Wall Street’s enthusiasm for a business-friendly president backed up by a Republican Congress was so intense in late 2016 that markets coined a new term just to describe it.
The so-called “Trump trade” was a bet that, as president, real-estate mogul Donald Trump would succeed in loosening growth-stifling regulations and cutting taxes, ushering in an American economic renaissance. The S&P 500 surged 25 percent in steady gains between Trump’s surprise victory on election night and the end of his first year in office.
By the time the blue-chip Dow Jones Industrial Average reached an all-time high near 27,000 in late 2018, however, the run-up had begun to sputter. Volatility, largely absent in 2017, returned with a vengeance as interest rates rose and unpopular White House trade wars tarnished the previously gilded Trump trade.

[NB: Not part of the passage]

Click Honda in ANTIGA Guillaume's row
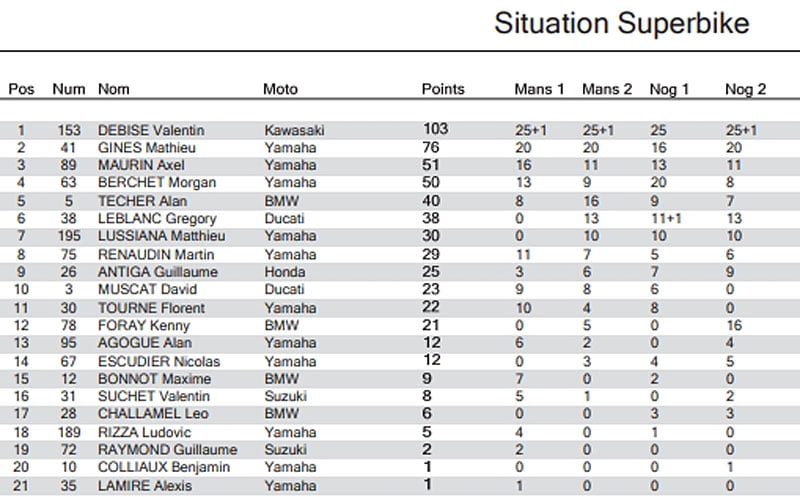 tap(281, 272)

Unfazed, the president reinforced his confidence in his own strategy on Twitter, while blaming market volatility on the Federal Reserve, which he said was raising interest rates too quickly.
When the Fed moved ahead with its fourth 25-basis-point increase of the year on Dec. 19, without indicating when it might pause the series of hikes, the market hiccuped again. And reports that Trump had begun asking advisers whether he had the authority to fire Fed Chairman Jerome Powell over the higher rates, rather than allaying market concerns, merely worsened them, since such a move would undercut the central bank’s reputation as an independent guardian of the American economy.

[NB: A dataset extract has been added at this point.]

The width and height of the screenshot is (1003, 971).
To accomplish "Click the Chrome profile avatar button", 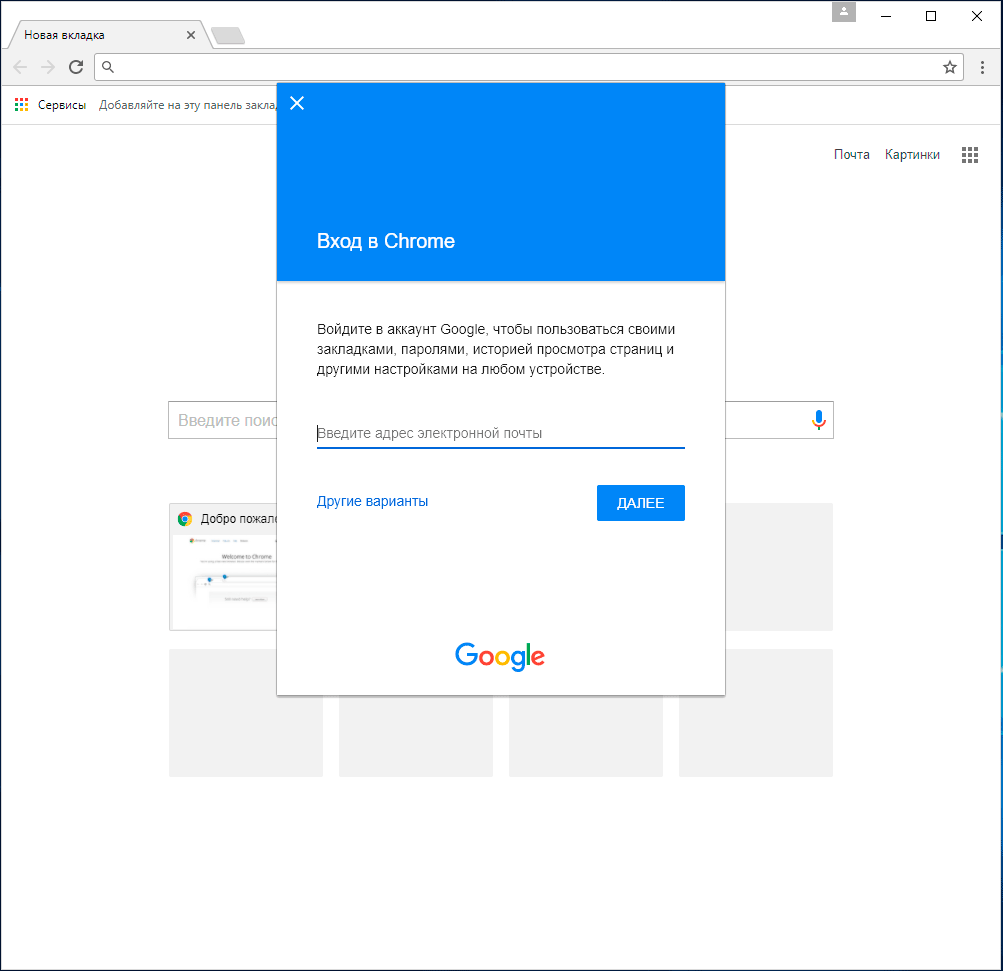I will click(844, 13).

“Market participants don’t like uncertainty,” Fred Cannon, director of research at New York brokerage Keefe, Bruyette & Woods, told the Washington Examiner. The lack of direction from the Fed about the pace of future rate increases increased that uncertainty, and the president’s statements about the Fed “added to the confusion,” he said. “At the end of the day, markets like the structure of the economy with an independent Fed.”
By Dec. 24, the worst Christmas Eve trading day in U.S. history, the Dow had tumbled 19 percent from its record of 26,828, as traders discounted an assurance from Treasury Secretary Steven Mnuchin via Twitter that Trump had never asked about firing Powell and a statement from acting White House chief of staff Mick Mulvaney on ABC’s “This Week with George Stephanopoulos” that the president didn’t believe he “had that authority.”

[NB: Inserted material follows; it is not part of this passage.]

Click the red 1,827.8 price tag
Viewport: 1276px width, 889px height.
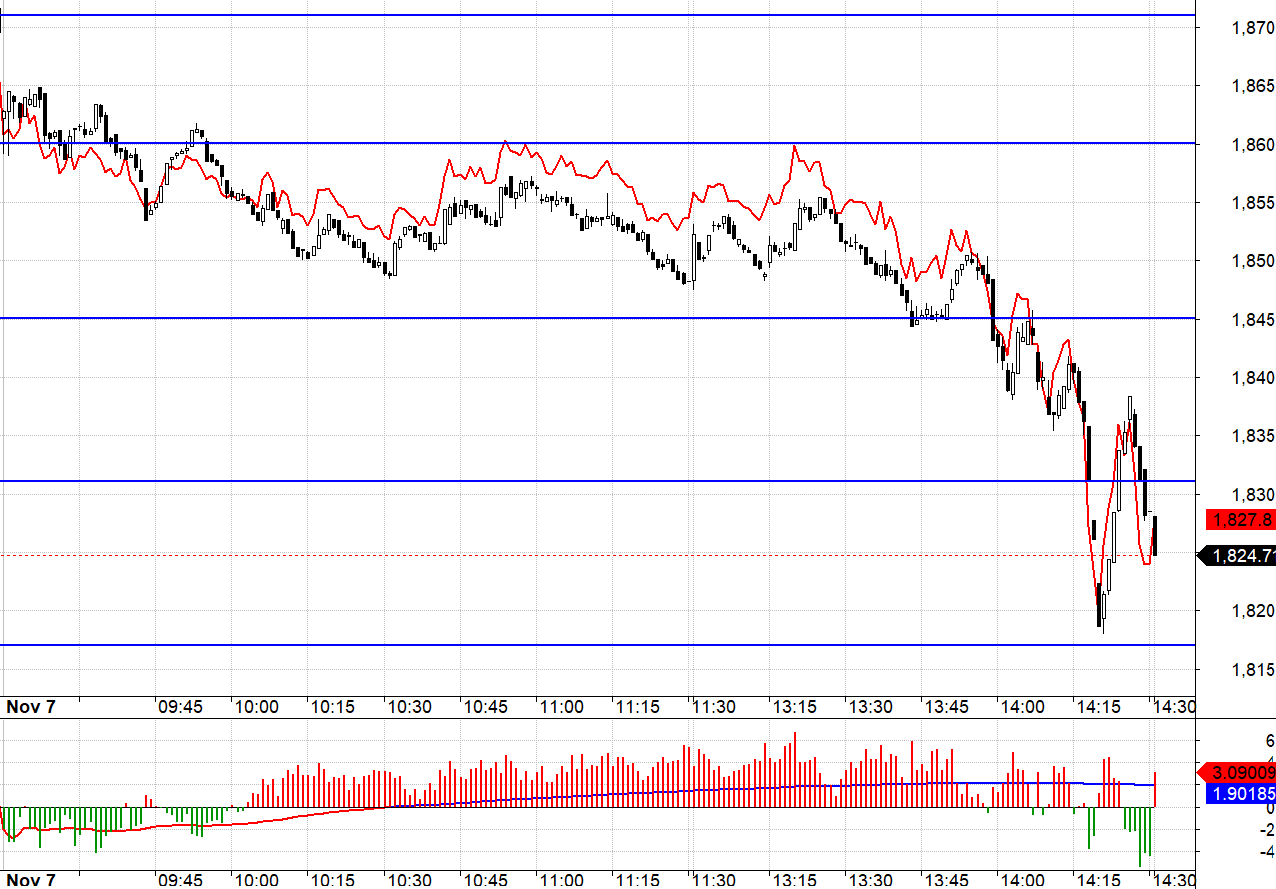(1242, 519)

A separate statement from the Treasury Department that Mnuchin had consulted with the heads of the six biggest U.S. banks and that they all had ample funds for lending — an apparent attempt to halt the market’s swoon — had the opposite effect, as it addressed a concern investors previously didn’t have.
The two incidents, along with Trump’s refusal to end a government shutdown by compromising on his demand that Congress approve $5 billion to build a wall along the U.S. border with Mexico, “put the economy at risk,” said Jaret Seiberg, an analyst with Cowen Washington Research Group, which has tracked federal policy for the past four decades. “All three incidents are unforced errors.”
Mnuchin’s statement, which also covered plans to meet with the President’s Working Group on Financial Markets — a panel that includes the Fed, the Securities and Exchange Commission, and the Commodity Futures Trading Commission — was the biggest surprise, Seiberg noted.
“This is the type of announcement that raises the question of whether Treasury sees problems that the rest of the market is missing,” Seiberg said.
Indeed, traders who weathered the financial crisis — when an imploding housing market ultimately brought down investment bank Lehman Brothers and forced the government to bail out other lenders — tend to think that “when somebody says there’s no liquidity problem, there probably is,” Cannon explained. “The Treasury statement was clearly not helpful.”
Banks themselves, remembering crisis-era market behavior, declined to comment on the Treasury statement altogether, and Trump himself sought to reassure investors about market stability.
The Fed “is raising interest rates too fast because the economy is so good,” he told reporters on Christmas Day. The U.S. unemployment rate held steady at a nearly 50-year low of 3.7 percent in November, a third-quarter survey of corporate leaders by the Business Roundtable showed historically strong confidence in the economic outlook, and holiday sales hit a six-year high.
Still, Trump hopes the Fed refrains from further increases in the near future: “I think that they will get it soon, I really do,” he said.
In the meantime, normalized interest rates, which are still only 2.25 to 2.5 percent, “are a form of safety” after seven years of near-zero interest, the president continued. Now, people who have money in traditional savings accounts “get interest on their money,” he said. “For a lot of years, nobody got any interest on their money.”
While Democratic congressional leaders Sen. Chuck Schumer and Rep. Nancy Pelosi lost no time blaming Trump as the market sank the week before Christmas — accusing him of “plunging the country into chaos,” in part through a “personal war on the Federal Reserve” — the president said he’s optimistic about the country and its businesses.
“We have companies, the greatest in the world,” he said. “They’re doing really well, they have record kinds of numbers. I think it’s a tremendous opportunity to buy, really a great opportunity to buy.”
Investors concurred: The Dow rallied 1,000 points to 22,878 when markets reopened on Dec. 26.
“We can have political volatility without a major downturn in the market, as long as there are no economic effects,” Cannon said.